Vous avez développé une passion pour ce métier à l’âge de 8 ans, lorsque votre père, pompier à la Comédie-Française, vous emmenait dans les coulisses. Étiez-vous fasciné par les stars et le glamour ?
Certainement pas ! J’ai vu dans ce métier une bouée de sauvetage, la possibilité d’exister. Je voulais seulement faire du théâtre, parce que je n’avais rien pour être à l’écran : je me trouvais moche, grosse, avec des lunettes bifocales…
Quand vous êtes-vous transformé physiquement ?
Il y avait plusieurs étapes. D’abord mon premier amant qui m’a permis de transférer l’émotion que j’avais avec la nourriture (j’étais boulimique) sur quelqu’un. Ensuite, je ne voulais pas jouer uniquement les grands-mères. Je me suis pris en main pour avoir plus de possibilités, le sport est devenu partie intégrante de mon quotidien. Finalement, j’ai subi une opération des yeux il y a deux ans et cela a changé ma vie. Il n’y a pas un jour qui ne passe sans que je pense à l’ophtalmologiste qui a définitivement réglé ma myopie – j’étais quand même à moins 12 ! Les six premiers mois, quand je me suis réveillé, je me disais : « Bon sang, je me suis encore rendormi avec mes lentilles ». Et deux secondes plus tard, je me réjouissais !
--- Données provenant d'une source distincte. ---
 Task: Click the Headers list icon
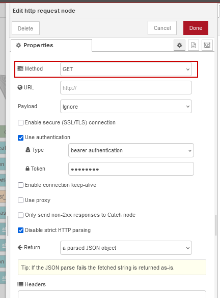[x=20, y=284]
Votre citation préférée est d’Épictète : « Il n’y a qu’un seul chemin vers le bonheur… C’est d’abandonner les choses qui ne dépendent pas de notre volonté. » Aujourd’hui, avec votre statut, vous n’avez plus à renoncer à grand chose…
Bien sûr que oui. On ne peut jamais tout avoir dans la vie. Nous ne pouvons pas non plus tout contrôler. Au fil du temps, j’accepte de plus en plus le fait que je ne me rendrai pas malade à cause de choses sur lesquelles je n’ai aucun contrôle. Et puis, une vie où l’on peut obtenir tout ce que l’on veut n’a plus aucune saveur.